La necessità è dunque quella di realizzare «un’economia oltre la crescita», ovvero «un sistema economico che dia priorità al benessere umano e alla sostenibilità ecologica rispetto alla crescita del Pil, un sistema che riconosca che la crescita infinita su un pianeta finito è impossibile».
Anche la presidente della Commissione Ue, Ursula von der Leyen – intervenendo oggi all’apertura della conferenza Beyon growht – si è spinta a dichiarare che «un modello di crescita basato sui combustibili fossili è semplicemente obsoleto».
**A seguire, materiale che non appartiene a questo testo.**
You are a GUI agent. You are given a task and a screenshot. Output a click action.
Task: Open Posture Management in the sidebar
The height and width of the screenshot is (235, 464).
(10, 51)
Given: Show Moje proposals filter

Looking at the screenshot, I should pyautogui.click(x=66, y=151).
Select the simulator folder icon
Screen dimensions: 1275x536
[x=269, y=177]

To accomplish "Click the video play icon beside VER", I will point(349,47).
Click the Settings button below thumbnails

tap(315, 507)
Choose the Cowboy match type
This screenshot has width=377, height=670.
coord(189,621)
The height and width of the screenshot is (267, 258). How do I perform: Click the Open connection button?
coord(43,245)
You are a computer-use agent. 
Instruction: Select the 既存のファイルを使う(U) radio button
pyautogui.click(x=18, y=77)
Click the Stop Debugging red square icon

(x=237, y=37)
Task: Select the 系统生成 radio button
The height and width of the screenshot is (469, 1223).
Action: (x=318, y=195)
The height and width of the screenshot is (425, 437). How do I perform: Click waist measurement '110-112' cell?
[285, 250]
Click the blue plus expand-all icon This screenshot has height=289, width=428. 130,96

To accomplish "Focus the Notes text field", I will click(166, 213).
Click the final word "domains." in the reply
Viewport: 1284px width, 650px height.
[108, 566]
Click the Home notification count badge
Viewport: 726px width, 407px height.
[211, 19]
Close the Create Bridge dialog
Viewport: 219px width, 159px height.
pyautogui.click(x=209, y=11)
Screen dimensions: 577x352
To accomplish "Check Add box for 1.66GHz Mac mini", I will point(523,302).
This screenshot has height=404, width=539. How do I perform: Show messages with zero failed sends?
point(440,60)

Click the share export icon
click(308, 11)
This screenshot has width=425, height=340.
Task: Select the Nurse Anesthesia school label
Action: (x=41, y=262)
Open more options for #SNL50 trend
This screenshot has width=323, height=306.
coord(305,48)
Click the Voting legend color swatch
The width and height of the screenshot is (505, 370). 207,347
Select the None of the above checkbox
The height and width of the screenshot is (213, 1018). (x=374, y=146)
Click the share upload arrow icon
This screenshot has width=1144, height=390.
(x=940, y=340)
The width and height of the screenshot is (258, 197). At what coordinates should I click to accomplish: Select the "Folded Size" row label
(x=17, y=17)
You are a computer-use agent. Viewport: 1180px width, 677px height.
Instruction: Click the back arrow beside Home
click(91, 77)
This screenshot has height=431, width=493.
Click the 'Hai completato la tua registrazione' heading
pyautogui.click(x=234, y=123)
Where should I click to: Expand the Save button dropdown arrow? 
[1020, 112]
Ma come supportare, in concreto, un’alternativa percorribile? Attingendo alle proposte arrivate dal mondo accademico, gli eurodeputati propongono di intervenire sull’assetto istituzionale istituendo «una Direzione generale per la sostenibilità e il benessere presso la Commissione europea, una commissione speciale sui Futuri oltre la crescita presso il Parlamento europeo e un ministero per la Transizione economica in ciascuno Stato membro».
Peccato solo che l’Italia stia marciando invece in direzione ostinatamente contraria: il Governo Meloni non solo non si è dotato di un ministero per la Transizione economica, ma ha anche cambiato nome a quello della Transizione ecologica per ancorarlo ad una “Sicurezza energetica” dall’anima fossile.